Elle est dans une phase critique de socialisation. Sur ce plan elle est moins évoluée que la fourmilière qui a atteint le degré de perfection pour laquelle elle était programmée. La fourmilière est une addition d’instincts dont le programme général interdit toute liberté à la fourmi.
L’humanité n’est pas une addition mais une synergie de consciences, ce qui est très différent puisque, dans ce cas, l’objectif est la liberté programmée.

On peut présenter l’humanité en termes mathématiques, cette représentation aide à comprendre ce que nous sommes : Soit 10 êtres humains autour d’une table. Nous avons ainsi la combinaison de 10 consciences ayant chacune une multitude de facettes que l’on peut exprimer par le factoriel 10 ; ce qui donne 3,6 millions de combinaisons de consciences qui interagiraient. Vertige de complexité qui tend vers l’infini et la liberté de conscience. Je suis ce que je suis, je suis ce que tu me fais.

L’humanité forme un tout humanisé dont l’objectif est la victoire de l’Esprit sur la matière, ainsi l’Homme est individuellement et intellectuellement responsable de l’évolution.

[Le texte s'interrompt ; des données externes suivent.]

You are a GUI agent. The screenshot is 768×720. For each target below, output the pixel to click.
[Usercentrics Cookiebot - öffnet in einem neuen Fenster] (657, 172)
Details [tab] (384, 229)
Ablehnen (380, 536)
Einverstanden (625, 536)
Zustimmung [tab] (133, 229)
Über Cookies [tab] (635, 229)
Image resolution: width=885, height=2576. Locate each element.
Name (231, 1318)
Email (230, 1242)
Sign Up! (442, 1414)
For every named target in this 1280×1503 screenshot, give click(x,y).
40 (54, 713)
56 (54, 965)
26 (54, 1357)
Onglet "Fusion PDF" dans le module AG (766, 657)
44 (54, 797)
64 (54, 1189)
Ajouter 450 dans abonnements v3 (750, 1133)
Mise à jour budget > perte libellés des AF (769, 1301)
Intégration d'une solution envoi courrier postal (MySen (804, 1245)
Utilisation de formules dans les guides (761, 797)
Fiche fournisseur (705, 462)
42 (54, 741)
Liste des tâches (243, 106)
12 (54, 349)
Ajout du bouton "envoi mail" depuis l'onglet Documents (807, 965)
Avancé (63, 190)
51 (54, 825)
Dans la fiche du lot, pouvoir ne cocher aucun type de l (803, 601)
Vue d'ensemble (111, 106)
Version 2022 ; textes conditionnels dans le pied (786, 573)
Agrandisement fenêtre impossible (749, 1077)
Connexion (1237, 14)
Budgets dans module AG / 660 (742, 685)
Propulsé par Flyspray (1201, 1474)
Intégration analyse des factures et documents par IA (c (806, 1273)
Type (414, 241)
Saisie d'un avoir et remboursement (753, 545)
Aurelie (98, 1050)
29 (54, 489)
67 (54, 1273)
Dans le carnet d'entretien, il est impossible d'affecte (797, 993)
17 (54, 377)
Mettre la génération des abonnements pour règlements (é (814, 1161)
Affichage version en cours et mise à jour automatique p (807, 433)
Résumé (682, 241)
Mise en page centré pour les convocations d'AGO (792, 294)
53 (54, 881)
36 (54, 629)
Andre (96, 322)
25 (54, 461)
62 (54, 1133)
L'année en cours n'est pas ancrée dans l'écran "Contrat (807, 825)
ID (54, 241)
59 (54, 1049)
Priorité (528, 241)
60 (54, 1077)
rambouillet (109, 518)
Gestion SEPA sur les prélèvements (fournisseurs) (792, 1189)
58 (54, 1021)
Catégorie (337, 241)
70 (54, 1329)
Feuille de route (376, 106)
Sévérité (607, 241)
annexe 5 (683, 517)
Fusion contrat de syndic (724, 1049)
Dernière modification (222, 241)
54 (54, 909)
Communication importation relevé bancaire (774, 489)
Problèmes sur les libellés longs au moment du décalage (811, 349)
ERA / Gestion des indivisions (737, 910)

-Point 2 : « Etre ou ne pas être, telle est la question ». Mais de quoi s’agit-il ? Que faut-il être ?
Il faut être un homme achevé, ce qui signifie qu’il a atteint la plénitude de sa conscience.
Par exemple : l’homme peut décider de sacrifier son individualisme au profit de la collectivité, ou il peut décider l’inverse. Arrivé à un certain degré de conscience, l’homme peut se prononcer pour ou contre ce sacrifice, c’est son droit. Quoi qu’il en soit il a le devoir de résoudre ce dilemme, il n’a pas le droit d’être neutre ; sauf à perdre l’appartenance et le sens de l’espèce. Cependant, parfois, un prétexte légitime est invoqué pour motiver cette abstention : la vie a-t-elle un sens ? Le sens donne-t-il le goût de vivre ? Certains disent qu’ils ont fait une recherche et qu’ils n’ont rien trouvé. Les religions sont faites pour aider dans cette recherche. La science elle aussi commence à apporter une réponse avec son « principe anthropique » qui s’énonce ainsi : « Les effets prouvent la cause. Ou encore : si l’évolution arrive à l’homme cela signifie qu’elle a surmonté des difficultés énormes. Elle est donc capable d’aller jusqu’au bout. Cela sous-entend qu’il existe un principe directeur et concepteur.
L’échec est probable mais la réussite aussi et c’est la raison pour laquelle l’attitude neutre est une faute contre l’esprit.

Cependant religions et science doivent limiter leur message au niveau des connaissances humaines, l’imagination débordante de certains faux prophètes est néfaste. Le courant Energie/Amour est le meilleur postulat, il est scientifiquement probable et s’harmonise avec la foi et l’espérance.